TASK DIRECTIONS: Please copy the records below word for word, beginning at the line that contains "The image size is (560, 277)." and continuing through the end of the records.

RECORDS SUPPLIED:

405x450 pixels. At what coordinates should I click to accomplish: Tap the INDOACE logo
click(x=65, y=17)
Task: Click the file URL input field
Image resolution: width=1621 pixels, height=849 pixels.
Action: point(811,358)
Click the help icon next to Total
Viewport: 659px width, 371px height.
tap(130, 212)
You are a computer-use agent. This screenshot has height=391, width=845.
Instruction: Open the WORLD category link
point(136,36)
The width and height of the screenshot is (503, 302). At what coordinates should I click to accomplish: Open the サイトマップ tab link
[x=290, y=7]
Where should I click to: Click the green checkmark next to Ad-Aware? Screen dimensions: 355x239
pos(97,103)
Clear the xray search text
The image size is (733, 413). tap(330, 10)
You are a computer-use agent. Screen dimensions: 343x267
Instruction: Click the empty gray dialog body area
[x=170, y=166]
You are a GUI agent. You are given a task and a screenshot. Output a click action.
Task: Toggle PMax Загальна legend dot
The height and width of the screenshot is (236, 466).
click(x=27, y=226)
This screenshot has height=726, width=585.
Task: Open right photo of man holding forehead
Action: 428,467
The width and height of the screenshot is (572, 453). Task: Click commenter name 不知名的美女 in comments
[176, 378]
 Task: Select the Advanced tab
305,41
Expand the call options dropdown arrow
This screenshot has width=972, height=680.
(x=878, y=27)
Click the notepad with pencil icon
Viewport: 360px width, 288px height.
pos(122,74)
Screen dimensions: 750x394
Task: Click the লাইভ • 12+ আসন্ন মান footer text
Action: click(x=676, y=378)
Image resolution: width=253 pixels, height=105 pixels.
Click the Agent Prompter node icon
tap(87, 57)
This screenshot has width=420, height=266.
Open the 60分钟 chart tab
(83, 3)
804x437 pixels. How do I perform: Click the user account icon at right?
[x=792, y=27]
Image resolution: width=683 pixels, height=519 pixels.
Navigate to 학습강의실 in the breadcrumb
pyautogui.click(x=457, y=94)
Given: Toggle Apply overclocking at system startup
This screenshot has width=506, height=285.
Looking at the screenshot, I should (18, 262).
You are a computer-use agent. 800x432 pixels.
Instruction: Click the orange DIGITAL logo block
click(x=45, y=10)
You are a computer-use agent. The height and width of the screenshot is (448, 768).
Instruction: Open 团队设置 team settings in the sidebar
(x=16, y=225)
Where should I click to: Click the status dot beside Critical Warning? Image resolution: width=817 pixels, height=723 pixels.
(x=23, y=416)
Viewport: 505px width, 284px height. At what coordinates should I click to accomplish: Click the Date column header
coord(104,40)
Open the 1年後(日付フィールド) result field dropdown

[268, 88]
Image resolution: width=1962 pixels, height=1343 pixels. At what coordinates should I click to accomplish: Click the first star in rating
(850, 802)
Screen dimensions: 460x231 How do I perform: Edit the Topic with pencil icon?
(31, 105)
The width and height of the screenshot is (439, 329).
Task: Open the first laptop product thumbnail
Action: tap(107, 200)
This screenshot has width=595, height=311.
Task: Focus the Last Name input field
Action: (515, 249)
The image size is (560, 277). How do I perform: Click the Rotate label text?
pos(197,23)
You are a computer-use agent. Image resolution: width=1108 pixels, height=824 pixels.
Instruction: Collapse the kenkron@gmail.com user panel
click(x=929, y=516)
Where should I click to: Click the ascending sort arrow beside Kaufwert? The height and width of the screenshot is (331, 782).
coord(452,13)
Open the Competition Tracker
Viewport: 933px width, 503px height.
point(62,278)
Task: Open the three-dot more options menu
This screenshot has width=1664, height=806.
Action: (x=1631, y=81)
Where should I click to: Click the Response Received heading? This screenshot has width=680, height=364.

FULL RESPONSE:
The image size is (560, 277). How do I perform: Click the Rotate label text?
pos(197,23)
You are a computer-use agent. Image resolution: width=1108 pixels, height=824 pixels.
Instruction: Collapse the kenkron@gmail.com user panel
click(x=929, y=516)
Where should I click to: Click the ascending sort arrow beside Kaufwert? The height and width of the screenshot is (331, 782).
coord(452,13)
Open the Competition Tracker
Viewport: 933px width, 503px height.
point(62,278)
Task: Open the three-dot more options menu
This screenshot has width=1664, height=806.
Action: (x=1631, y=81)
Where should I click to: Click the Response Received heading? This screenshot has width=680, height=364.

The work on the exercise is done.